START Records for the exercise

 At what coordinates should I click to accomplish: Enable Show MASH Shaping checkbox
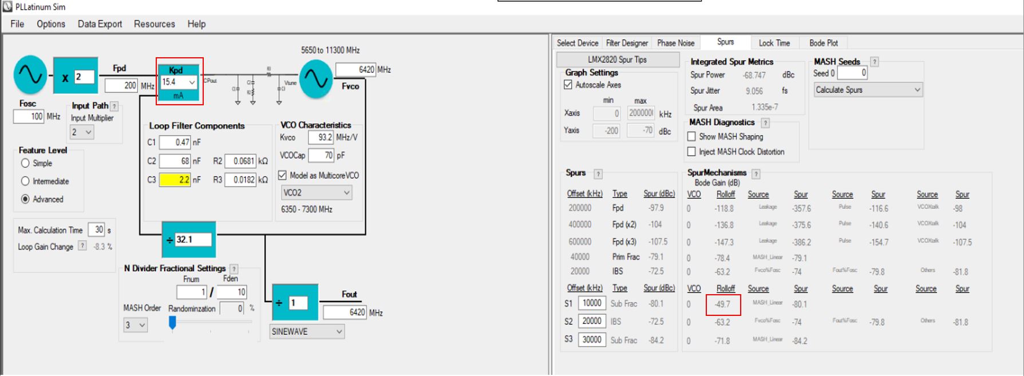tap(691, 137)
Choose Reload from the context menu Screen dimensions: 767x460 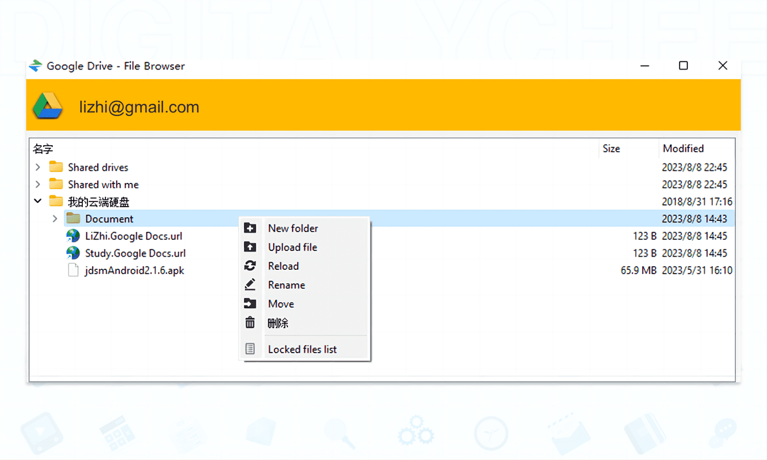283,266
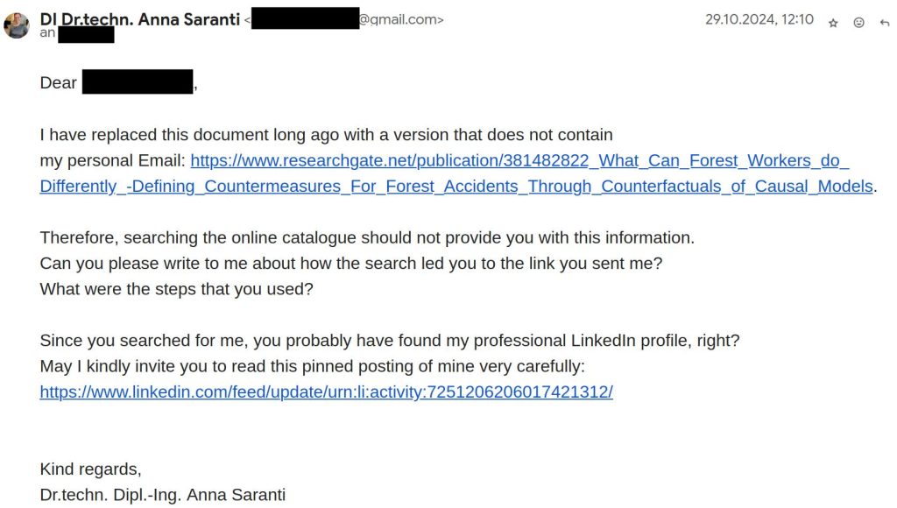The width and height of the screenshot is (897, 508).
Task: Click the line 'Since you searched for me'
Action: point(390,341)
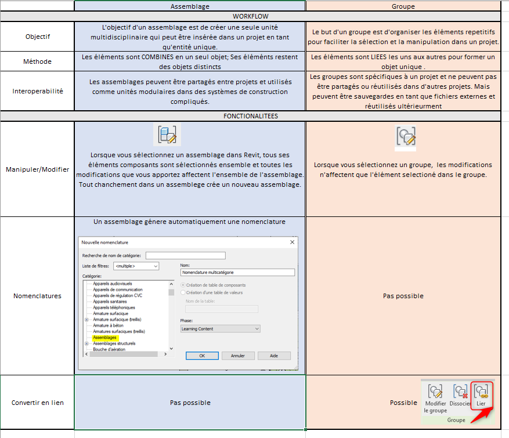Click the Edit Assembly icon in Assemblage column

(167, 134)
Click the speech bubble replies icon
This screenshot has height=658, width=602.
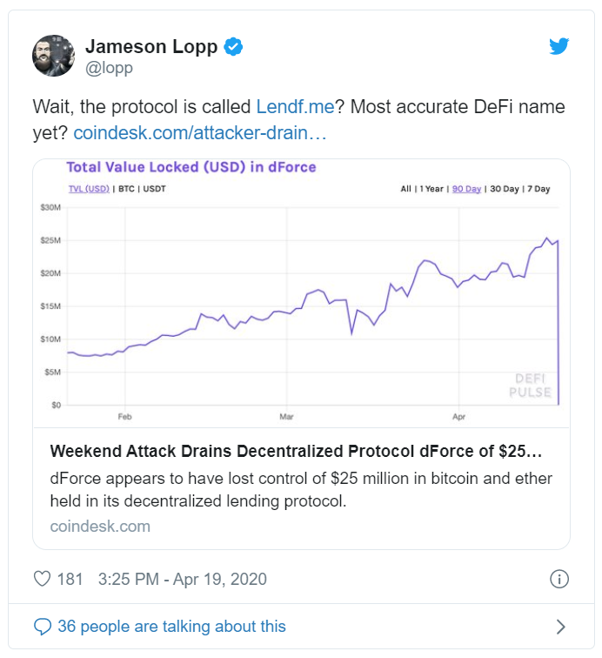pyautogui.click(x=42, y=627)
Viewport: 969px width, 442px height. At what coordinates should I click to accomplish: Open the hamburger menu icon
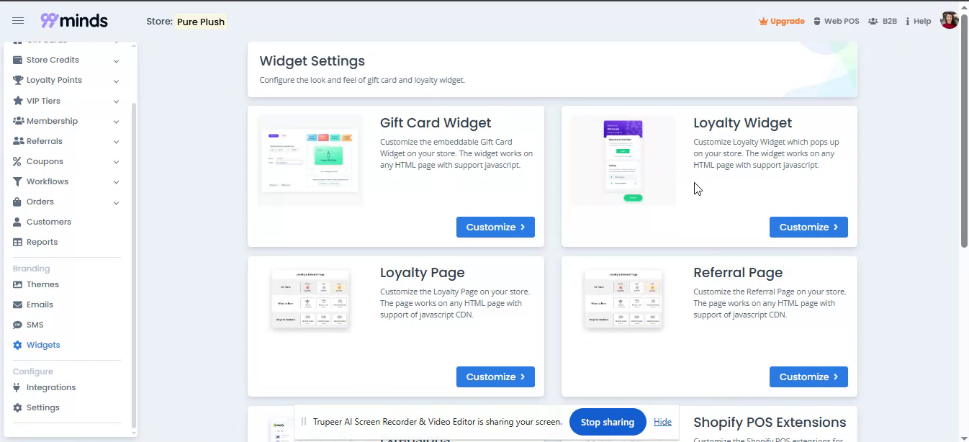click(18, 21)
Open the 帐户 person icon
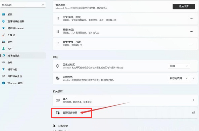199x131 pixels. click(x=3, y=49)
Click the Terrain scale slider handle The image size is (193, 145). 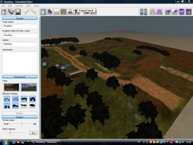22,124
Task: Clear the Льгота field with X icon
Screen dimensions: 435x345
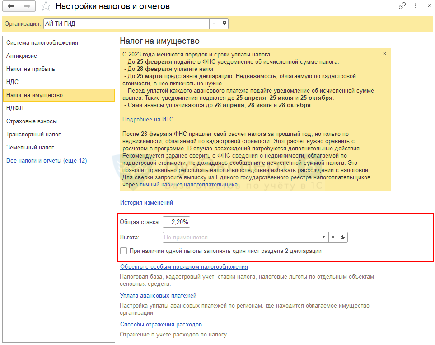Action: click(x=333, y=237)
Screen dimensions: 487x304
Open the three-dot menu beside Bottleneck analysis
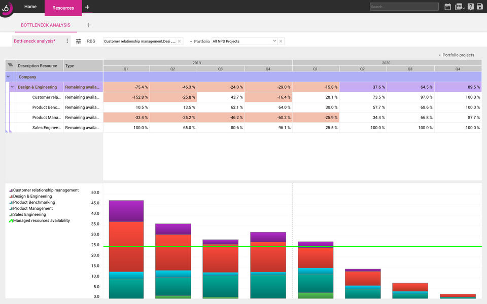[67, 41]
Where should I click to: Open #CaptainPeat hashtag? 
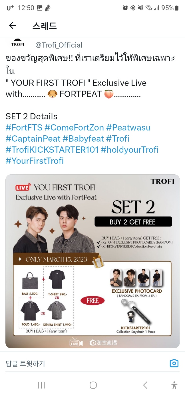[33, 138]
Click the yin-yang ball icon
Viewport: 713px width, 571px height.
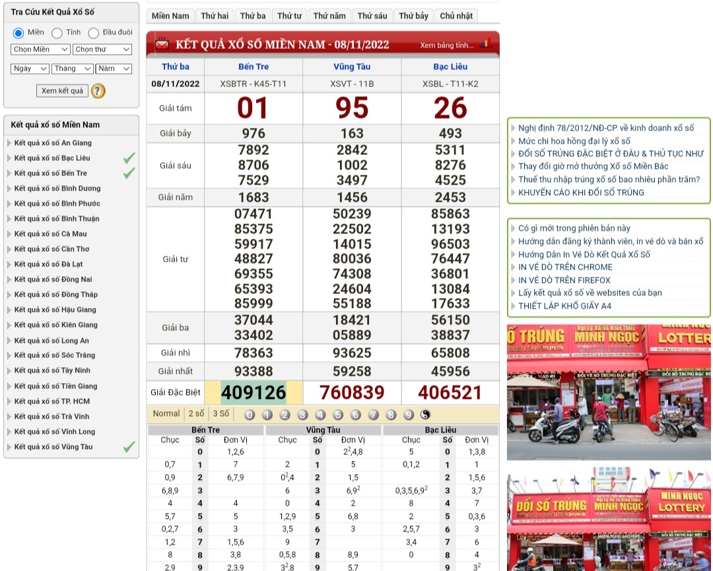click(x=426, y=415)
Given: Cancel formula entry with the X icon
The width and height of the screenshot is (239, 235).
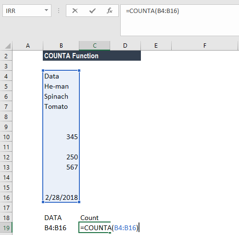Looking at the screenshot, I should 75,11.
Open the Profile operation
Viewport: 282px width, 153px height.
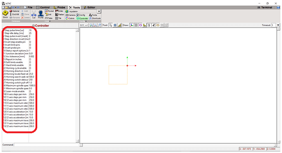tap(40, 14)
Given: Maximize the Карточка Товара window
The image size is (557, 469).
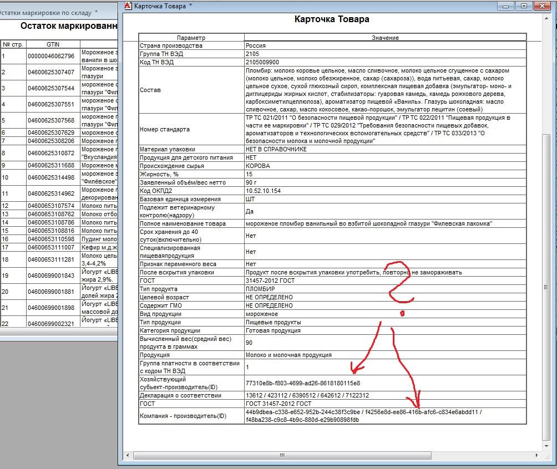Looking at the screenshot, I should click(x=523, y=6).
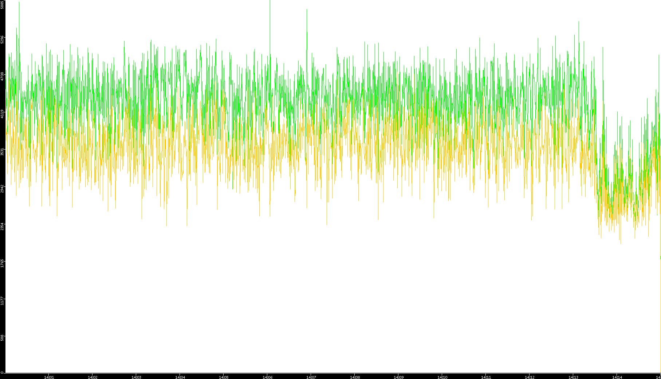Select the 1765 y-axis label

pyautogui.click(x=2, y=263)
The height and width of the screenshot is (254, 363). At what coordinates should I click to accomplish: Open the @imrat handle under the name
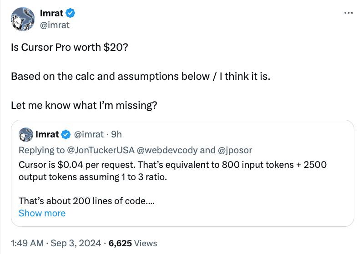pos(55,25)
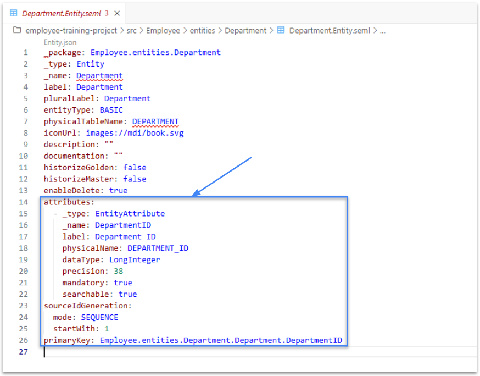Click line number 14 next to attributes
Screen dimensions: 480x376
pos(23,202)
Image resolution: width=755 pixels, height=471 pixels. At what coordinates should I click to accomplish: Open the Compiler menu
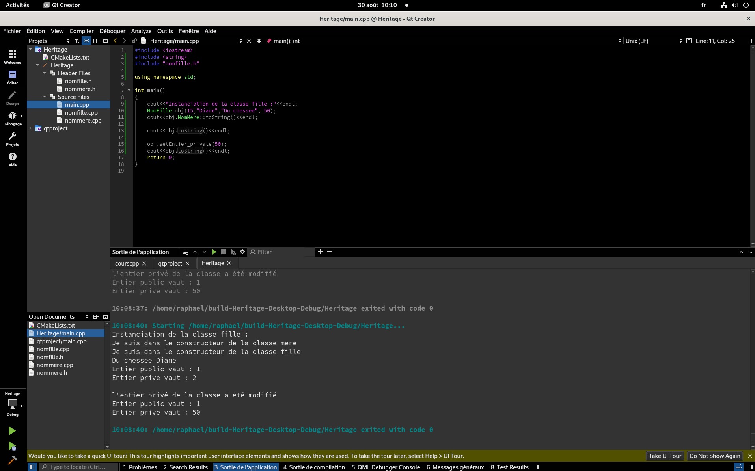tap(81, 31)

END Records for the exercise

Do not copy pictures. Restate exactly the lines from the one containing "Given: Cancel formula entry with the X icon" through the last line of the records.

Given: Cancel formula entry with the X icon
The width and height of the screenshot is (239, 235).
Looking at the screenshot, I should 75,11.
Open the Profile operation
Viewport: 282px width, 153px height.
tap(40, 14)
Given: Maximize the Карточка Товара window
The image size is (557, 469).
Looking at the screenshot, I should click(x=523, y=6).
Select the 1765 y-axis label

pyautogui.click(x=2, y=263)
The height and width of the screenshot is (254, 363). At what coordinates should I click to accomplish: Open the @imrat handle under the name
pos(55,25)
Click line number 14 next to attributes
Screen dimensions: 480x376
pos(23,202)
Image resolution: width=755 pixels, height=471 pixels. At what coordinates should I click to accomplish: Open the Compiler menu
tap(81, 31)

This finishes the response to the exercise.